A standardized benchmark for evaluating speculative decoding performance. It features two divisions: a qualitative division that maximizes semantic diversity across 11 text categories, and a throughput division organized into buckets of input sequence length (1K–32K).

Retrieval-Synthetic-NVDocs-v1

This synthetic retrieval dataset provides 110,000 triplets of queries, passages, and answers generated from 15,000 public documentation files from NVIDIA.

Nemotron Training Datasets

A major component of NVIDIA's open data work is the dataset used to train and align the Nemotron model family. Over the past year, these datasets have evolved to better support reasoning, coding, and multilingual capabilities in state-of-the-art language models.

Evolution of Nemotron Pre-training

Earlier versions heavily relied on general web corpora, while newer versions emphasize higher signal domains such as mathematics, code, and STEM knowledge.

Evolution of Nemotron Post-training

As models become more capable, post-training data plays an increasingly important role in shaping model behavior. Newer versions focus on multilingual diversity, structured reasoning supervision, and agent-style interaction data.

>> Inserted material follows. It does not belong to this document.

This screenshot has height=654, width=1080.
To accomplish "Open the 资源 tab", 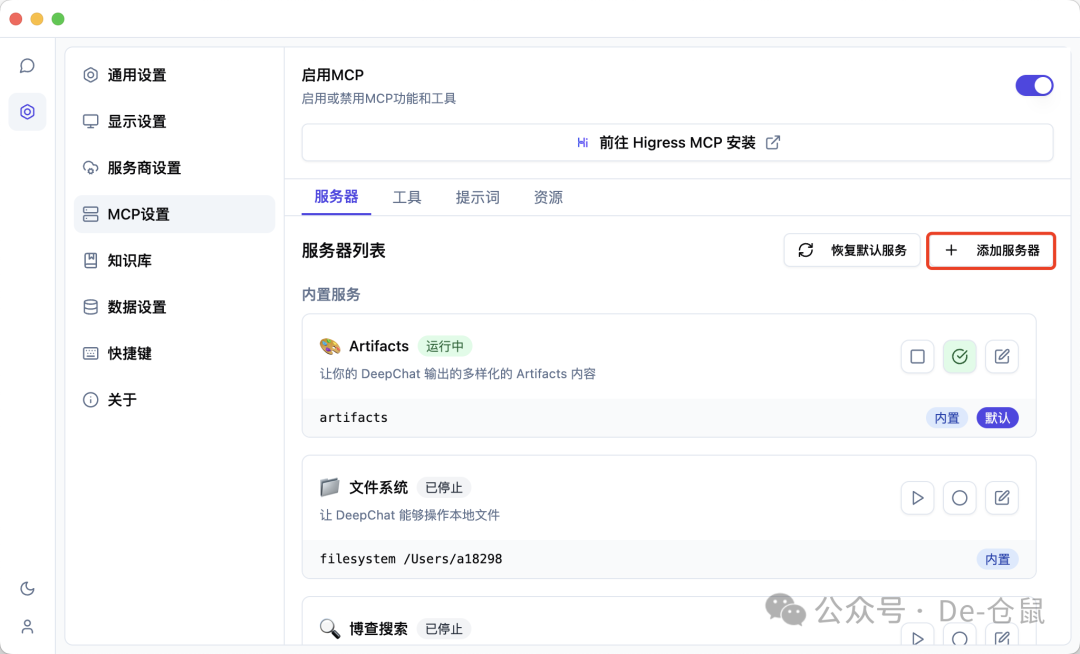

NVIDIA is also expanding this work with open safety datasets and reinforcement learning, including Nemotron-Agentic-Safety and Nemotron-RL, a corpus of 900,000 tasks covering mathematics, coding, tools, puzzles, and reasoning.

Extreme Co-design

Designing high-quality datasets at this scale is a team effort. It requires close collaboration between data strategists, AI researchers, infrastructure engineers, and policy experts.